Excerpted text
** begin **

SAN FRANCISCO, April 2 (Reuters) – California’s state
controller said on Monday his office will investigate the
financial practices of the city of Stockton which is holding
talks with its creditors as part of a plan to avoid filing for
bankruptcy.
Stockton’s city council has approved a controversial
financial restructuring plan that includes mediation with its
creditors and a default on about $2 million in its debt service
payments through June to try to bolster its battered finances.
Stockton’s finances have been hammered by slumping revenue
due to the implosion of its housing market, too much debt,
costly pay and benefits for city employees and retirees and two
decades of mismanagement, according to the city’s manager.
State Controller John Chiang, in a letter released on
Monday, informed City Manager Bob Deis that Stockton would be
investigated over its failure to submit three financial reports
for the 2010-2011 fiscal years due in October and December.
Additionally, previous city fiscal reports have several
discrepancies that “raise questions about their reliability,”
Chiang said in the letter.

** end **

Data shown
** begin **

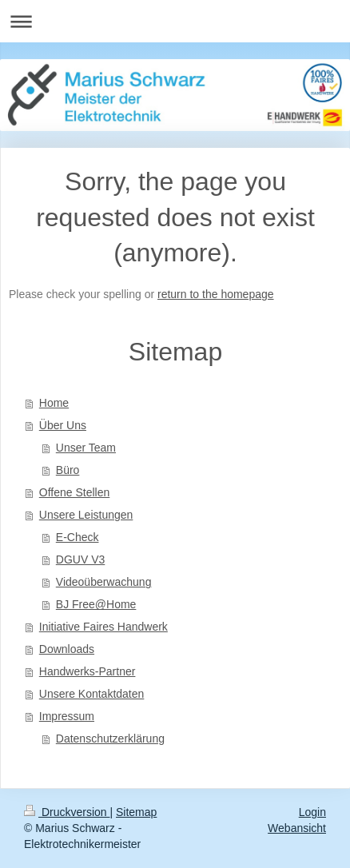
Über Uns (62, 425)
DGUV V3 (80, 559)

** end **

Exercises
[1] In the Stockton news excerpt, how much in debt service payments will the city default on through June?
[2] Extract the passage of the Stockton news excerpt starting with "Stockton’s finances have" and going on through "the city’s manager.".

Responses in order
[1] About $2 million.

[2]
Stockton’s finances have been hammered by slumping revenue
due to the implosion of its housing market, too much debt,
costly pay and benefits for city employees and retirees and two
decades of mismanagement, according to the city’s manager.